About this exercise:
From the line with "Task: Open the Yantai of China profile avatar" to the line with "Place cursor on opening triggers tag", output every line below exactly, both ends included. Skip the pictures.

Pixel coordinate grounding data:
· · · · · · ·

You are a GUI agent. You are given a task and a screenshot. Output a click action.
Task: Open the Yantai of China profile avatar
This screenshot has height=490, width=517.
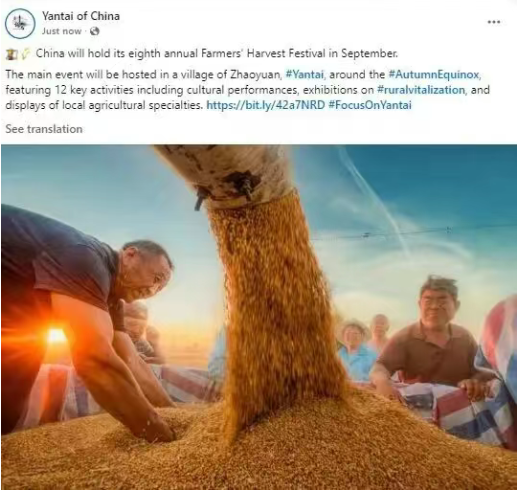[x=20, y=23]
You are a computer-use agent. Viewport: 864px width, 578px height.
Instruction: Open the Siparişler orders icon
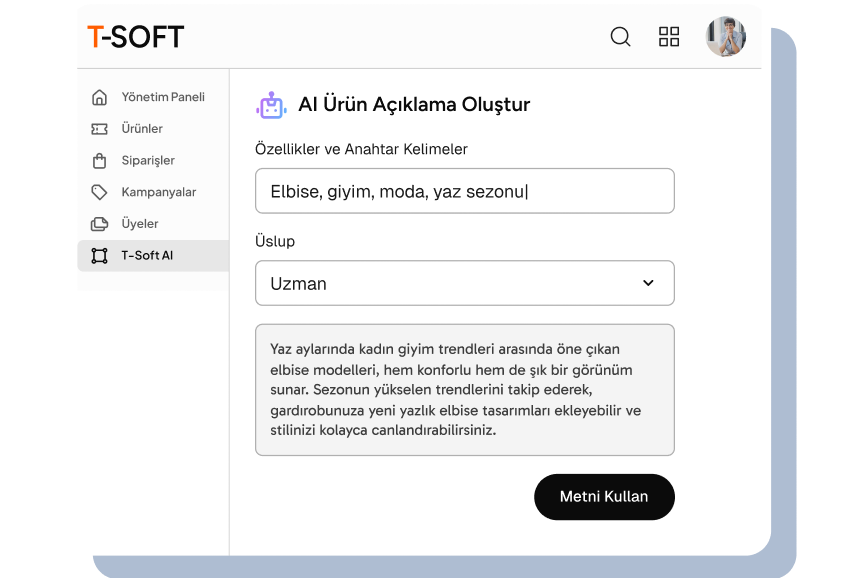pyautogui.click(x=101, y=160)
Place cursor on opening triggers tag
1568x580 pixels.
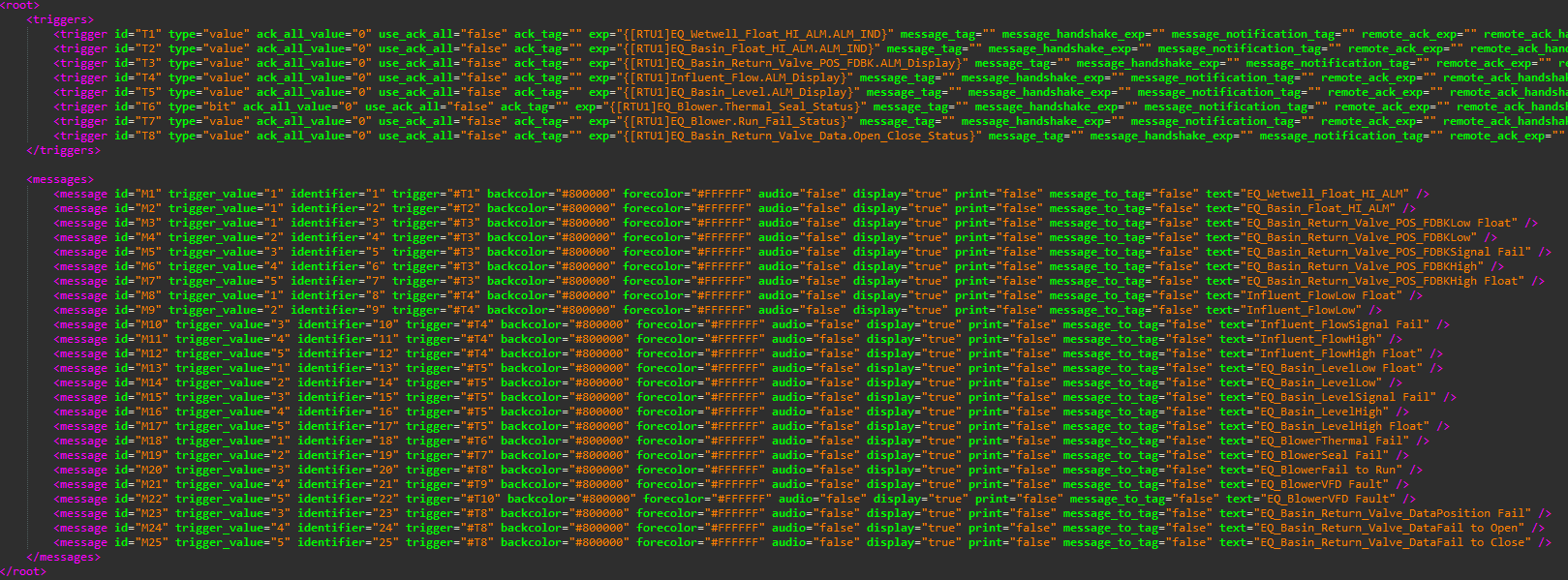point(60,19)
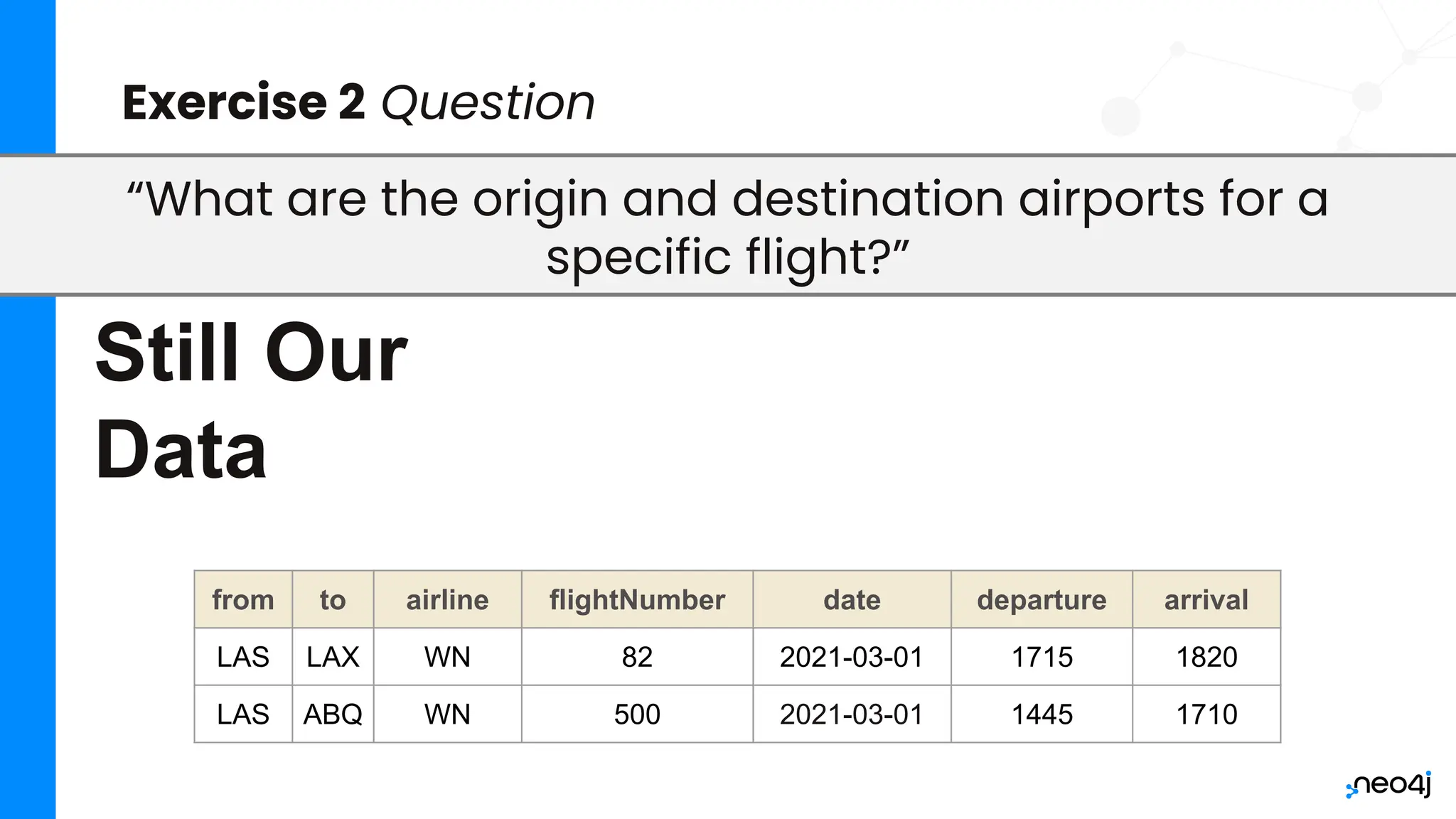This screenshot has height=819, width=1456.
Task: Click the "Exercise 2 Question" title
Action: tap(358, 102)
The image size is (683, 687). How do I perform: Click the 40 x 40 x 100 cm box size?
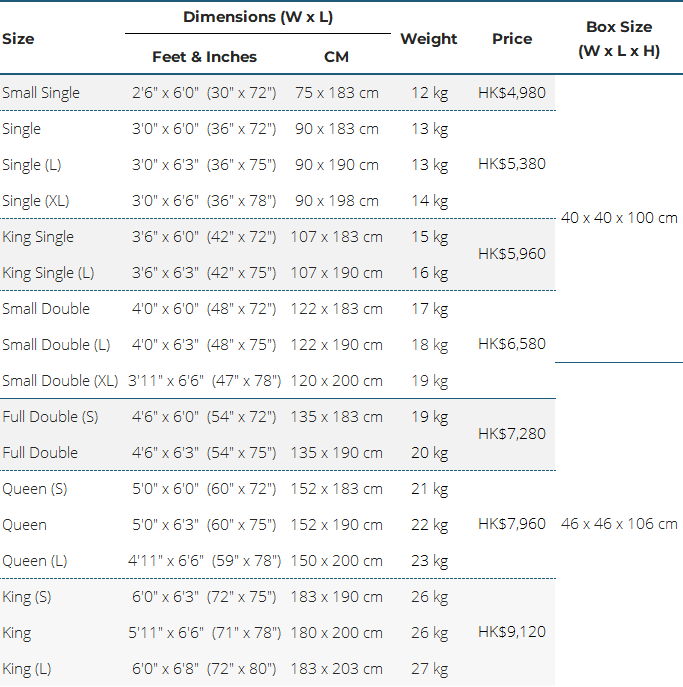point(619,217)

· · · · · · ·

Result of the task:
Task: Open the Yantai of China profile avatar
This screenshot has height=490, width=517.
[x=20, y=23]
You are a computer-use agent. Viewport: 864px width, 578px height.
Instruction: Open the Siparişler orders icon
pyautogui.click(x=101, y=160)
Place cursor on opening triggers tag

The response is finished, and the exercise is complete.